Black milk snakes were first described by Emmett Reid Dunn, in 1937, based on specimens collected in 1923 at Boquete, Chiriquí, Panama by Helen and Charles Gaige, for whom the subspecies was named. Dunn originally described the species as gaigae, but it was later changed to gigeae to properly reflect Gaige's name while conforming to taxonomic naming rules. It is unclear who created the common name "black milk snake", but it is seen in reptilian literature in the late 20th century.

==Geographic range==

Black milk snakes are native to Costa Rica and Panama. They typically live in the wet, high mountain cloud forests at elevations between 5,000 and 7,400 feet in Costa Rica, and between 4,300–6,500 feet in Panama. Unlike many cloud forest dwelling snakes, Black milk snakes are semi-fossorial and primarily found hiding under logs and rocks, or buried 1-4 inches under the ground.

==Diet==
Black milk snakes are opportunistic hunters, but typically eat mice, reptiles, amphibians, invertebrates, reptile eggs, birds, and bird eggs in the wild.

==Captivity==
Black milk snakes can make excellent pets for many people. They are typically very hardy snakes in captivity. As hatchlings they will readily accept mice, and as adults may consume medium-sized rats. Since they dwell in high elevations in the wild, they do well with their temperatures between 72 and 78 degrees Fahrenheit. If they are kept at temperatures between 80 - 85 degrees, they metabolize their food much more quickly than other colubrids, and can become overweight very easily, along with becoming stressed.

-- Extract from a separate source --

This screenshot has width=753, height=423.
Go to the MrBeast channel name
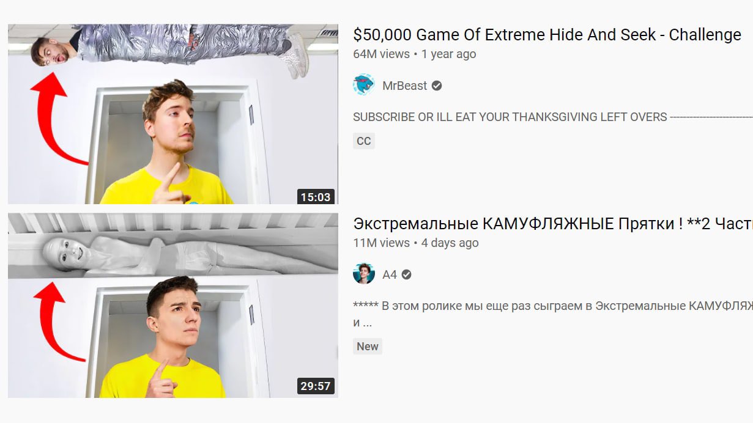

Because these snakes are found in cloud forests, they prefer very high humidity (60-80%)

==Thermoregulation==
Black milk snakes exhibit thermoconforming behavior, which means they allow their internal body temperature to fluctuate, even when environmental temperatures are below 75 °F (24 °C). While many other milk snake species use basking to maintain metabolic activity and digestion, black milk snakes thrive in stable, cool conditions found in cloud forests.